Embora não deixe de ser um problema, a abundância de reservas internacionais é para o Banco Central algo bem menos desagradável do que a situação vivida entre 1982 e 1983, quando a crise da dívida externa da América Latina fez com que faltassem dólares para honrar os compromissos do país.

"Não existe regra para agir nessas situações", diz Carlos Eduardo de Freitas, na época chefe do Departamento de Operações das Reservas Internacionais do BC. "Saíamos ao campo de batalha todas as manhãs para ver como, naquele dia, conseguiríamos sobreviver."

Nas estatísticas oficiais, as reservas não chegam a cair a zero na crise da dívida. Fecharam em US$ 3,877 bilhões em outubro de 1982, dois meses depois da moratória do México. Era praticamente a metade dos US$ 7,505 bilhões registrados em dezembro de 1981. Mas, para quem estava encarregado de fazer os pagamentos ao exterior, a sensação era a de que não havia nada no caixa. "Fizemos mágica até fevereiro de 1983, quando foi assinado um acordo com o FMI."

A estratégia adotada na época foi, primeiro, mobilizar todos os esforços para novas captações, por meio de um comitê que se reunia logo pela manhã.
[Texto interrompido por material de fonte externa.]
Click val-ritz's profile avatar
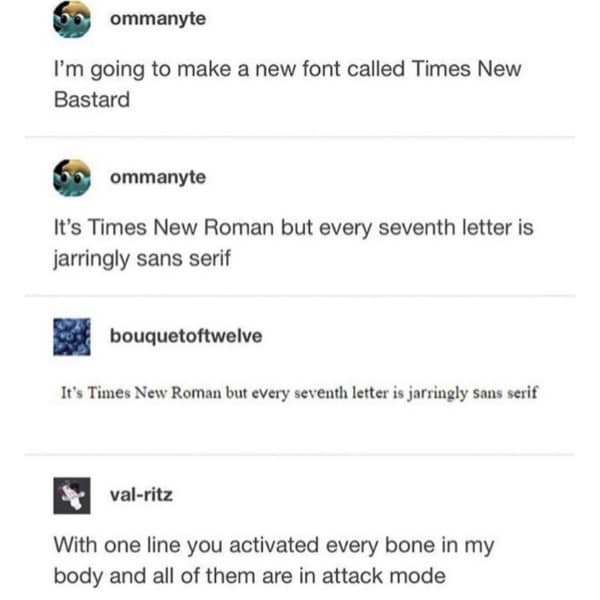Screen dimensions: 600x600 coord(72,494)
O passo seguinte foi encurtar o prazo das operações, aumentando o giro. Na época, o Federal Reserve elevou o juro de forma inesperada, gerando perdas no mercado financeiro. O Brasil, devido à crise, já aplicava reservas em prazos mais curtos e não teve prejuízo.
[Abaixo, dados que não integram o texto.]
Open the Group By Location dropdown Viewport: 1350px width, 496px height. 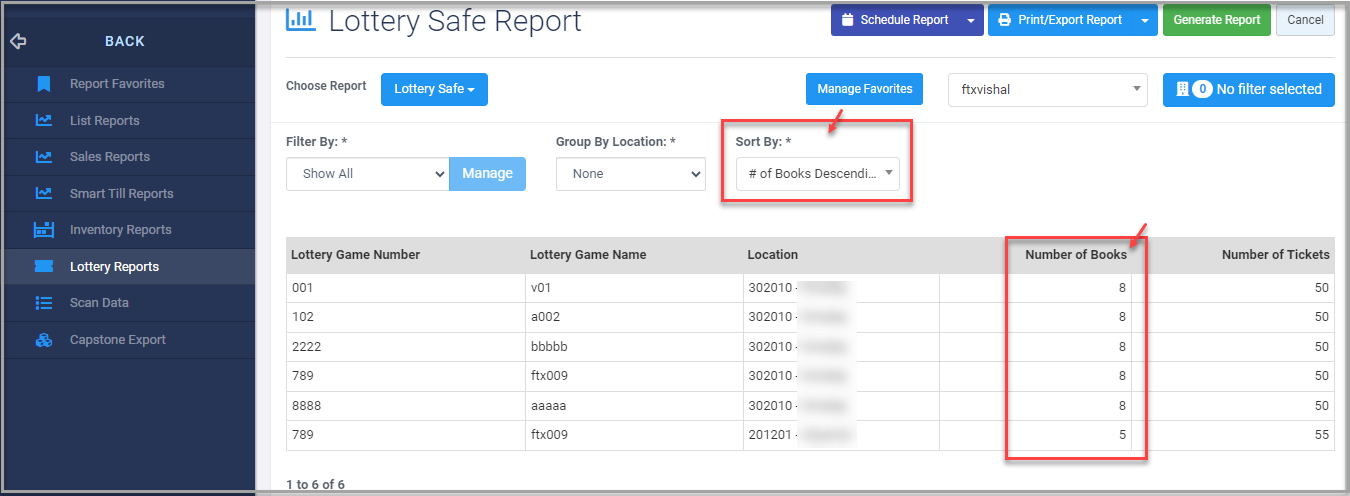[x=632, y=174]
"Os comentários no mercado eram de que tínhamos administrado muito bem as reservas, já antecipando a alta dos juros americanos", diz Freitas. "Mas foi puro acaso. Não perdemos dinheiro simplesmente porque, como faltavam reservas, não tínhamos alternativa senão investir no curto prazo."

Outras estratégias foram tomadas pelo BC, como concentrar pagamentos nos dias em que a moeda sofria minidesvalorizações - quando exportadores desovavam dólares. Na época, o país adotava regime de câmbio praticamente fixo, com correções periódicas da taxa. Exportadores e empresas que captavam no exterior estavam obrigados a vender moeda estrangeira para os bancos, que faziam o repasse ao BC. O BC supria a demanda de dólares do mercado.
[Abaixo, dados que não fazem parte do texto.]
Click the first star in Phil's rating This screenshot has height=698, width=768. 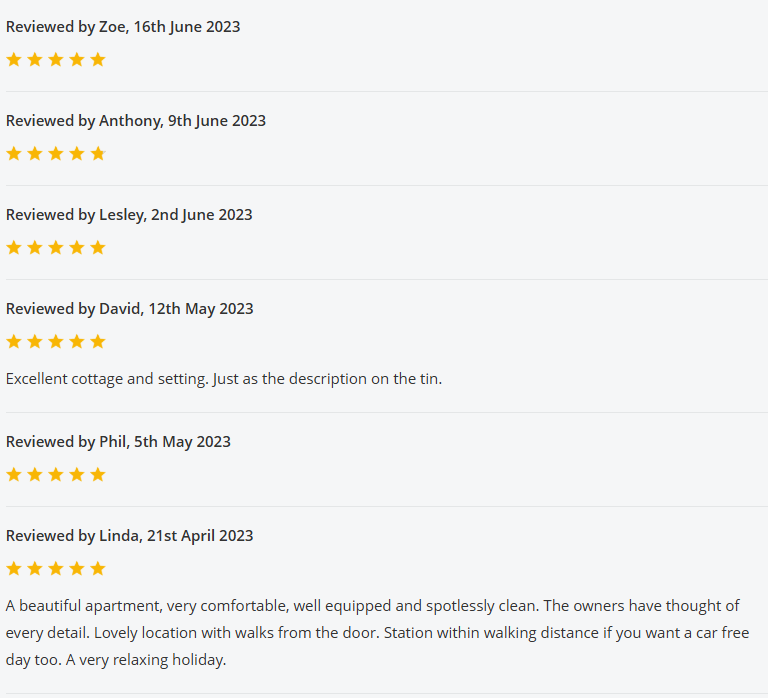(x=14, y=475)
Depois da moratória mexicana, o BC conseguiu evitar o "default" por seis meses, até fevereiro de 1983. "Para nós, atrasar um pagamento era algo desconhecido", diz Freitas. "Não sabíamos o que poderia ocorrer no dia seguinte, se iria faltar dinheiro para as importações." Na época havia importação de produtos essenciais, como insulina.

Freitas lembra que estava em Washington quando o país teve que jogar a toalha. Nem o BC nem o Banco do Brasil, que atuava como linha auxiliar na administração das reservas, tinham dinheiro. "Parecia o fim do mundo quando avisei meus superiores, com um telefonema, que não dava mais, senão até o BB iria quebrar", diz Freitas. "Para a minha surpresa, a repercussão foi menos forte do que eu receava. O 'default' já era esperado e, quando aconteceu, já havia sido absorvido por todos."